Список задач:
1 > Проверьте по тексту о землетрясениях три утверждения: (а) Спитакское землетрясение произошло в 1988 г.; (б) глубины залегания очагов Рачинского землетрясения превышают 20 км; (в) г. Шемаха был построен на известняках. На каждое ответьте «да» или «нет» и приведите решающие слова текста точной цитатой.
2 > Перепишите без изменений фрагмент текста о землетрясениях, начиная с места, где стоят слова «Поверхностное залегание очага», и заканчивая словами «был построен город.».

Текст для чтения:
§ §

Обратимся, например, к Спитакскому землетрясению 1988 г. в Армении. Оно, судя по имеющимся публикациям [11, 33, 53, 60], приурочено к узлу пересечения системы из трех разломов разного направления, большая глубина заложения которых не должна вызывать сомнения, коль скоро с блоковыми перемещениями по этим разломам связывается коллизия плит, обусловившая разрушительный характер землетрясения. При этом площадь, охваченная землетрясениями, составляет в среднем (30—40) х 10 км [48], а глубина залегания очага землетрясения колеблется, по разным оценкам [40], в интервале глубин от 2,5—3 до 10—12 км при том, что в определении глубины залегания основного гипоцентра землетрясения преобладают значения порядка 5 км.
Поверхностное залегание очага и облака афтершоков и локальное распространение характерны для Кумдагского землетрясения в Туркмении 1983 г., на примере которого Н.В. Шебалин [68] обосновал свою точку зрения о линейной протяженности очага, его приуроченности к поверхности смещения сейсмогенного разлома, что позволило ему говорить о необходимости введения в сейсмологические исследования понятия о вертикальной протяженности очага землетрясения.
Очень интересным в этом плане выглядит Шемахинское (Республика Азербайджан) землетрясение 1902 г., которое привело к полному разрушению г. Шемаха. Распространение этого землетрясения фактически ограничилось границами самого города или относительно небольшой площадью развития на поверхности достаточно плотных, массивных понти-ческих (нижний плиоцен) известняков, на которых и был построен город.
Локальным площадным распространением и относительно небольшими (до 12—15 км) глубинами залегания очагов характеризуется и Рачинское землетрясение в Грузии 1991 г. И в этом случае, как и во всех перечисленных выше случаях, проявления землетрясений в основном разрушительного и катастрофического характера объясняются приуроченностью очага землетрясения к доальпийскому или доюрскому фундаменту [10].
Однако с большим сожалением приходится констатировать, что такое представление не выглядит надежно и убедительно обоснованной позицией. Скорее всего, это представление следует рассматривать как логически обоснованную концепцию, соответствующую традиционному подходу к решению проблемы сейсмичности, исповедуемую уже в течение многих десятков лет.
Землетрясение всегда рассматривалось как страшный природный катаклизм, в глубинной природе которого едва ли могли быть сомнения. Вот почему вплоть до 50-х годов настоящего столетия глубины залегания очагов Шемахинских землетрясений оценивались в 15—20 км и более, тогда как на самом деле они измеряются фактически сотнями метров, не выходя за пределы первых километров [2, 23]. И, как ни странно, эти землетрясения, в частности землетрясение 1902 г., после которого г. Шемаха не просто превратился в груду развалин, а представлял собой нагромождение каменных глыб или каменных россыпей, рассматриваются как одна из наглядных иллюстраций обусловленности сейсмической активности Кавказа вообще процессами, протекающими в мантии Земли [17].

§ §

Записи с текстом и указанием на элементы
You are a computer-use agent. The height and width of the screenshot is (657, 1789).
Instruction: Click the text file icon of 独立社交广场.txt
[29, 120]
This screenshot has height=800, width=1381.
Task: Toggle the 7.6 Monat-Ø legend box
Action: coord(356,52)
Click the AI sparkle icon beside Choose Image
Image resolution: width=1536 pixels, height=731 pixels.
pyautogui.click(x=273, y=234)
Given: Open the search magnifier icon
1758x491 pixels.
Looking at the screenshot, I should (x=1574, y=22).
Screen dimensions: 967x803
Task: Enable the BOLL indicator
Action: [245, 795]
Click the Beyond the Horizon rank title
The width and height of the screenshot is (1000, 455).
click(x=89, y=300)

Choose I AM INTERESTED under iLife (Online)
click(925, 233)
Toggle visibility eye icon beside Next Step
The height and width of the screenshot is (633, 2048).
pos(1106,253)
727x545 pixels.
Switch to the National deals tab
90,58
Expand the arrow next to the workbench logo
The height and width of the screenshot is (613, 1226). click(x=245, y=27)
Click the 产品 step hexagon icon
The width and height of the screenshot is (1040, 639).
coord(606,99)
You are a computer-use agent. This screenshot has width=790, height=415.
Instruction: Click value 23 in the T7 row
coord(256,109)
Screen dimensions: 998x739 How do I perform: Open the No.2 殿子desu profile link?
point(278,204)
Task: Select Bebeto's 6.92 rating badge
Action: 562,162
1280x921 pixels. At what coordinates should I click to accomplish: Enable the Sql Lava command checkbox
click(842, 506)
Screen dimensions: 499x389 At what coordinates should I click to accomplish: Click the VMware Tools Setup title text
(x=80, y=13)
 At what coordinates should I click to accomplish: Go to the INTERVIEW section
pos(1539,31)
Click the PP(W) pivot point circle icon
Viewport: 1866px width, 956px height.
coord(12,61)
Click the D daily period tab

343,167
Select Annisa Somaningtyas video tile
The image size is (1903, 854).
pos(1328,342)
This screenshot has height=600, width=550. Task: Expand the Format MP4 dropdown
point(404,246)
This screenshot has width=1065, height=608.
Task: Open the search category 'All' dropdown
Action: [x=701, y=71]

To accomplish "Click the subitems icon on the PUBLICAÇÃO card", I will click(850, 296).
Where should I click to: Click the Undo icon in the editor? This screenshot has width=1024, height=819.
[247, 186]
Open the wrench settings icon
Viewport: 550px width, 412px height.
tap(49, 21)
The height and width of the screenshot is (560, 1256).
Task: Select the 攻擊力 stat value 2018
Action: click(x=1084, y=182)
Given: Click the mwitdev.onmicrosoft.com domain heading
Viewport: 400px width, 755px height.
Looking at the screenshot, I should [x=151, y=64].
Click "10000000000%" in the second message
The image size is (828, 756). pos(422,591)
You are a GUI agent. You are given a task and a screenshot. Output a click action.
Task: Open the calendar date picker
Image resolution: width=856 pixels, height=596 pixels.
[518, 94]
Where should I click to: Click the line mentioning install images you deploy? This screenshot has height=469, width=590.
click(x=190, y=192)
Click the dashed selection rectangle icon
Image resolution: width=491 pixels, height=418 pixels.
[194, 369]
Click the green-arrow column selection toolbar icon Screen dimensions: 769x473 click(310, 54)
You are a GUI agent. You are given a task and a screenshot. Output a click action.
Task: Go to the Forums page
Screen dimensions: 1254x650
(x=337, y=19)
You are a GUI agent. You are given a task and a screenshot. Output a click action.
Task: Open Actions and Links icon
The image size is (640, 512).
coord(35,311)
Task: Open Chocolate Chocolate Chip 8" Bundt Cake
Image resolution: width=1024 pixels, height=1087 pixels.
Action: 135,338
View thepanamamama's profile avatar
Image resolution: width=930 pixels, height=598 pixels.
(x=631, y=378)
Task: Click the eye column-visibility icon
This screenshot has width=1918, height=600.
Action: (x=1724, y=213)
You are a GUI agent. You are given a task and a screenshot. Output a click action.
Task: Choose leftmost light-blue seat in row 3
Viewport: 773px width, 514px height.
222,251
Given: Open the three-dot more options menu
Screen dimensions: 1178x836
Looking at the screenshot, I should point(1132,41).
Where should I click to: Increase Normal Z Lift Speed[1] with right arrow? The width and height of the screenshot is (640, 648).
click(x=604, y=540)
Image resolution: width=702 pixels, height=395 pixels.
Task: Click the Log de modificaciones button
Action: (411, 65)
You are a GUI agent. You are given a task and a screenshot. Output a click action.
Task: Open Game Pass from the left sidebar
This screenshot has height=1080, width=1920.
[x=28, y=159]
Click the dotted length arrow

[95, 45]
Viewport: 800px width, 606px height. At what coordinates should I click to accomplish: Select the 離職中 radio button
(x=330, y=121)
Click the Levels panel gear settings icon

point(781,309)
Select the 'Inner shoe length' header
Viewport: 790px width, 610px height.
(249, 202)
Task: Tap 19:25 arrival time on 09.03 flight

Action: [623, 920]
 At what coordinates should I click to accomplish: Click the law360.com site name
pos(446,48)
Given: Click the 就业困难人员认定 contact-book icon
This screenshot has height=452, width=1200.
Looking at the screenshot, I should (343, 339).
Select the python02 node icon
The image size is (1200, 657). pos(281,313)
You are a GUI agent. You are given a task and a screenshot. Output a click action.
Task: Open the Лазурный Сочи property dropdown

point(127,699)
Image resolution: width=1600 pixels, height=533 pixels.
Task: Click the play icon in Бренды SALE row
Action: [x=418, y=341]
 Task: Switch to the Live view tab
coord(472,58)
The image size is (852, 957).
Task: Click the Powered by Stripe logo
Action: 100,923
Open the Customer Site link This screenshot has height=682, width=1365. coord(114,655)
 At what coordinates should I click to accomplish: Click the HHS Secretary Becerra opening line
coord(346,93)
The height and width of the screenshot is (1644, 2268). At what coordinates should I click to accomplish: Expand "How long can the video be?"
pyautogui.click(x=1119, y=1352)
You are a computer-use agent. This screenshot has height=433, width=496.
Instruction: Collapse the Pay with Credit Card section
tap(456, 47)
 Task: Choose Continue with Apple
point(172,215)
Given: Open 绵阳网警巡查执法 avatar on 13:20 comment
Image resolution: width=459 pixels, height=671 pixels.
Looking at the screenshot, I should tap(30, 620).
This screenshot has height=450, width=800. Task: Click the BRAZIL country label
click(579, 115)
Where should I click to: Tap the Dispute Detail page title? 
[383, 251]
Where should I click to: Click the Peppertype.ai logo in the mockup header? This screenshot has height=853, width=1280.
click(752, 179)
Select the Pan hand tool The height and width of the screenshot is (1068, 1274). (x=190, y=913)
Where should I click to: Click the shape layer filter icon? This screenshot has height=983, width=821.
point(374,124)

§ §

Ответы по задачам:
1 >
(а) Да: «Спитакскому землетрясению 1988 г. в Армении».
(б) Нет: «относительно небольшими (до 12—15 км) глубинами залегания очагов».
(в) Да: «известняков, на которых и был построен город».

2 >
Поверхностное залегание очага и облака афтершоков и локальное распространение характерны для Кумдагского землетрясения в Туркмении 1983 г., на примере которого Н.В. Шебалин [68] обосновал свою точку зрения о линейной протяженности очага, его приуроченности к поверхности смещения сейсмогенного разлома, что позволило ему говорить о необходимости введения в сейсмологические исследования понятия о вертикальной протяженности очага землетрясения.
Очень интересным в этом плане выглядит Шемахинское (Республика Азербайджан) землетрясение 1902 г., которое привело к полному разрушению г. Шемаха. Распространение этого землетрясения фактически ограничилось границами самого города или относительно небольшой площадью развития на поверхности достаточно плотных, массивных понти-ческих (нижний плиоцен) известняков, на которых и был построен город.